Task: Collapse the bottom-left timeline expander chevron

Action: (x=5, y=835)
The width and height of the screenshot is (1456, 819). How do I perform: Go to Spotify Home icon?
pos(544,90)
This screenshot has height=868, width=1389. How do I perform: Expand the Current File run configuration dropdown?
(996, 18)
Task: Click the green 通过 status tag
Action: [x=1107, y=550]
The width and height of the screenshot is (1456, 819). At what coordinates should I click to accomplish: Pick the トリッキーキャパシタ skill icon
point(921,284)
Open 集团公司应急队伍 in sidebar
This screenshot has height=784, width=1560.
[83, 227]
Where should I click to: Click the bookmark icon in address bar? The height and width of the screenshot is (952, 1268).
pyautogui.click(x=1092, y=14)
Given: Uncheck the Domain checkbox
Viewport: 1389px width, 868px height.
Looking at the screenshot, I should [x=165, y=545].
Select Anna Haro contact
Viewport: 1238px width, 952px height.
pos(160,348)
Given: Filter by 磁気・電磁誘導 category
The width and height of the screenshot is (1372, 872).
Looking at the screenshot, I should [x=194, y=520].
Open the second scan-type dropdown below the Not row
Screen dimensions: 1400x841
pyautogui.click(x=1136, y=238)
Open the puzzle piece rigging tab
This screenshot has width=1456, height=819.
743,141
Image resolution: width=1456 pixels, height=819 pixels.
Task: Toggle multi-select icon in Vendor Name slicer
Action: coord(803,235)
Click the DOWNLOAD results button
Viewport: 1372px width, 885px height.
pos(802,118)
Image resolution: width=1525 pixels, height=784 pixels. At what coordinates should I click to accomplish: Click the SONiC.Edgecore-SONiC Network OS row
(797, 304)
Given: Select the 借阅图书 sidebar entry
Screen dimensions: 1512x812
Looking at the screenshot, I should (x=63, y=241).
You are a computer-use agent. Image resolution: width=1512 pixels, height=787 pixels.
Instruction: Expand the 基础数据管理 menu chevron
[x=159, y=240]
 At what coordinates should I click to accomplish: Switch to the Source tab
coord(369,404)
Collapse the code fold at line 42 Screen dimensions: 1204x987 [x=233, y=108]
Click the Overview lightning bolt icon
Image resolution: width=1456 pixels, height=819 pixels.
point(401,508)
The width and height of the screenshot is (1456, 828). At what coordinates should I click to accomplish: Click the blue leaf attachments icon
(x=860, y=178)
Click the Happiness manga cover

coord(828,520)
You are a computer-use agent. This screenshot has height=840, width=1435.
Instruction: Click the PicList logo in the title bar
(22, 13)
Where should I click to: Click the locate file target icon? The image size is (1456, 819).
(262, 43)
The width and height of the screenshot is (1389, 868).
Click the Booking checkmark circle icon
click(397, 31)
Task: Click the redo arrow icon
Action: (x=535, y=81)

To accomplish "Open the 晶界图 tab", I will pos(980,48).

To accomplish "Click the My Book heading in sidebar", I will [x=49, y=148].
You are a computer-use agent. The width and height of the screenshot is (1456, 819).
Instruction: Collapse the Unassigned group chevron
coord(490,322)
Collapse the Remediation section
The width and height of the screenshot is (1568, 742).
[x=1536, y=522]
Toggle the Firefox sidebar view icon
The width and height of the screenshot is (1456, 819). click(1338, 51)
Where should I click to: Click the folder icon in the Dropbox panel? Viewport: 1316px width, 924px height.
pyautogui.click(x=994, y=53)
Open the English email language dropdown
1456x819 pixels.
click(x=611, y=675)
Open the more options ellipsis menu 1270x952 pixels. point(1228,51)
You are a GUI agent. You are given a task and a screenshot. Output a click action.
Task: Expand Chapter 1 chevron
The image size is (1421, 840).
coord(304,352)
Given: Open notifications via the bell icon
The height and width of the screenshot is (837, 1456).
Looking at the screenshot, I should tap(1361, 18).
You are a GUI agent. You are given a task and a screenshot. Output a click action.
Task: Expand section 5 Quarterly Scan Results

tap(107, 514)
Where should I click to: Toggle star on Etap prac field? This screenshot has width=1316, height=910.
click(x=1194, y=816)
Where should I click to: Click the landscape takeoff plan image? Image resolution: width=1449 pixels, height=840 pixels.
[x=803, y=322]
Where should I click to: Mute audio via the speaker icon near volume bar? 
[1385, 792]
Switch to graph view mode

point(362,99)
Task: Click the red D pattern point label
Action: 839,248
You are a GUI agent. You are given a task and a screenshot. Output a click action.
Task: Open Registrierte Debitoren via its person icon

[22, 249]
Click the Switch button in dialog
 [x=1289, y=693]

## WHAT IS REQUIRED
Copy out, from the listing above, every line that contains the string "computer".

## ANSWER AREA
You are a computer-use agent. Image resolution: width=1512 pixels, height=787 pixels.
You are a computer-use agent. This screenshot has height=840, width=1435.
You are a computer-use agent. The width and height of the screenshot is (1456, 819).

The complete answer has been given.